In the pursuit of realising a smarter, safer, and more sustainable world built on the back of a trustworthy and reliable ecosystem of innovation, these are the technologies and insights that will continue to transform security in 2022 and beyond.
The impact of the Covid-19 pandemic continues to be felt in multiple ways. We see its physical manifestation in the challenges to supply chains, with global manufacturing brought to a near standstill and companies having to re-evaluate where and how they source key components and equipment for their respective products and services. We also see it in deployed technology – how intelligent solutions in video and monitoring are used to enforce social distancing and implement public health strategies.
A global shortage of semiconductors has also seen companies explore in-house manufacturing and the potential of system on a chip (SoC) for relevant sectors. While this may be a very specific trend, combined with the substantial shifts caused by the pandemic, more businesses will consider SoCs for their security solutions going forward.
Sustainability is no longer just a trend, nor should it be deemed as such. With a global focus and push towards environmentally friendly principles and practices, exemplified by initiatives such as the UN Sustainable Development Goals towards industry, human settlements, and consumption and production, a business must exhibit sustainability in its offerings and examine new possibilities through a sustainable lens.
Companies must pay closer attention to their processes from end to end. They need to scrutinise their products and services in terms of sustainability factors, such as power efficiency, building materials, and ethical deployments. These discussions are already taking place at events like Expo 2020, where the conversations have taken on a more forward-thinking position, and real progress is being made for long-term impact. More conversations like this need to be had, and it’s up to companies to facilitate them.
We don’t always think of scepticism as a positive trait, but in relation to cybersecurity it can be a prudent one. In a highly connected world with an increasing number of interconnected systems, comprehensive security strategies must ensure that if one area is compromised, the rest of the system won't collapse.
A trend that’s emerged from taking a sceptical eye towards technology is zero trust networks. Built on the fundamental assumption that no device or entity connected to a network can be trusted, the deployment of these architectural setups is likely to accelerate and become the default approach. In turn, this will dramatically impact video surveillance in the form of encryption, identification, and hardware and software maintenance. Covid-19 has also played a role in forming this approach, as remote working solutions call for more connected devices in a wider context.

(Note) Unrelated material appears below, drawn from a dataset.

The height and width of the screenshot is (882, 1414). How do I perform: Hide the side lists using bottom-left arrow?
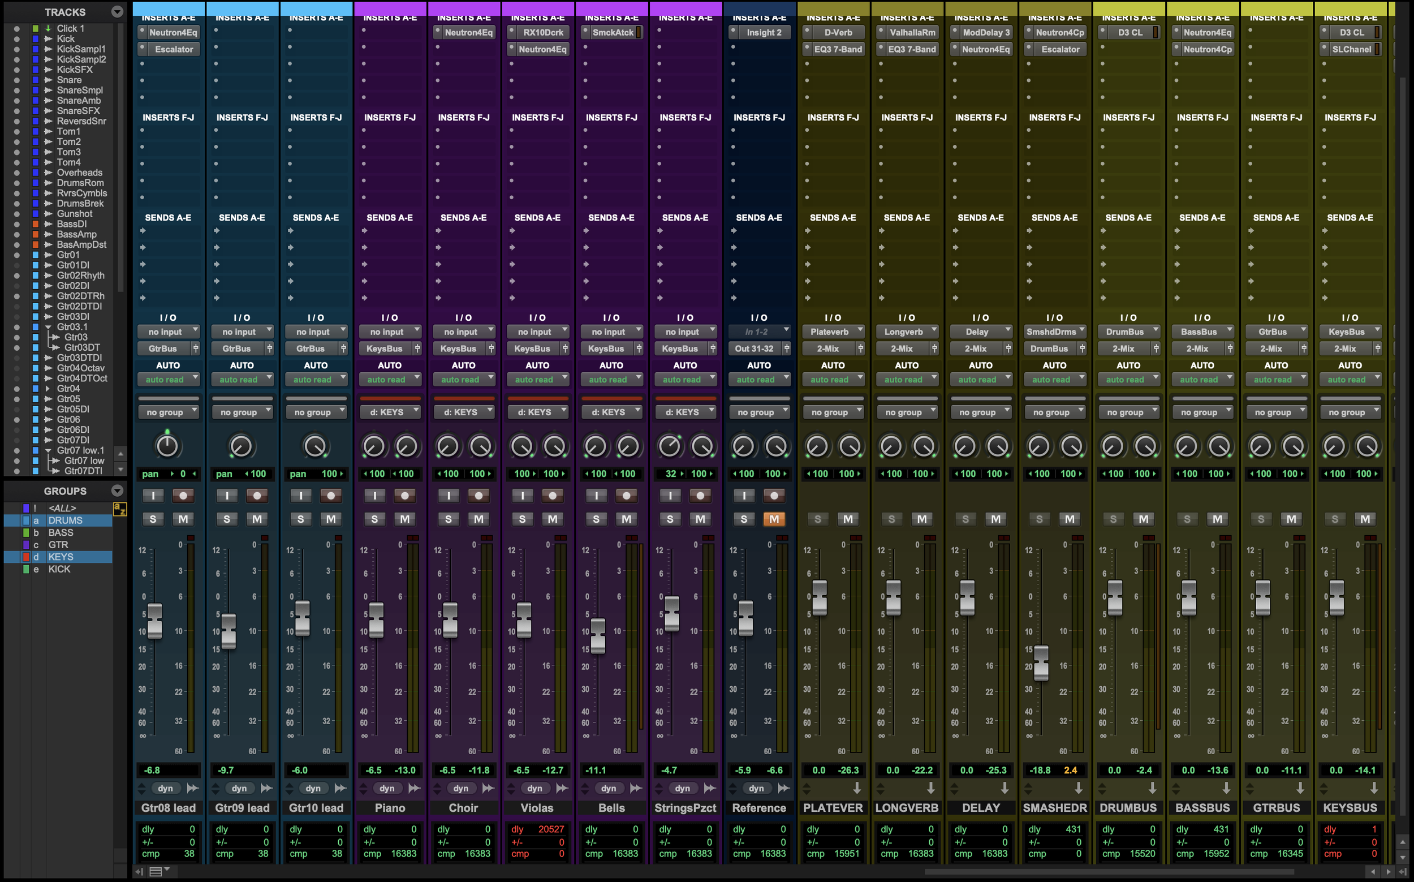[139, 872]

This high-impact technology conference at Expo 2020 further unpacks cybersecurity as the cornerstone of trust.
What is commonly used as a buzzword for the next era of internet connectivity is starting to see real-world applications. With 5G networks projected to cover one-third of the world’s population by 2025, this technology is starting to make its way into the security and network video surveillance sectors, hinting at it being more than just a trend.
A specific 5G-related trend that is likely to grow in leaps and bounds is the deployment of private 5G networks – wireless networks that use 5G-enabled technology and dedicated bandwidth to serve as a closed solution for a company. They are faster than public networks, more reliable, and offer an ideal situation for specific industries. These networks also present security benefits which, when applied to the sector, could potentially streamline and improve solutions of varying size. This specific manifestation of technology is one to watch out for.
No trends piece for the next decade would be complete without mentioning artificial intelligence (AI). In the case of security and surveillance, this ranges from image quality and analytics to camera configuration and performance. By taking a simple process and applying AI to it, you optimise that process to its full potential.
With more widespread use comes the need for regulation, specifically for the applications of AI. The solution is legislation on multiple levels of governance, ensuring AI is being used ethically and without bias. With a common agreement on local, regional, and international levels, we will be able to lay the foundation for the next industrial revolution and the growth of other technological trends, most notably smart cities.
With the question of trust and increased scrutiny in cybersecurity, authenticity is becoming the next big hurdle in the age of data manipulation. This is valid for both hardware networks and video surveillance itself. How can you trust surveillance when you assign no value to its authenticity?
Deepfake technology is a growing threat. With improved methods of manipulating and altering images and videos, the authenticity of captured real-world events and people is compromised. This is not a problem exclusive to the security sector, but it is one that requires comprehensive solutions to overcome, such as applying digital signatures and verifying the source of data to specific hardware. The application of AI also shows promise in being able to detect when manipulation has occurred. Regardless, this is a challenge that multiple sectors have to contend with and work harder to combat.
All these trends factor into the need for businesses and other entities to rethink their security solutions for 2022 and beyond. With a focused and driven approach and by embracing the technology of the future, today's challenges can be met head-on.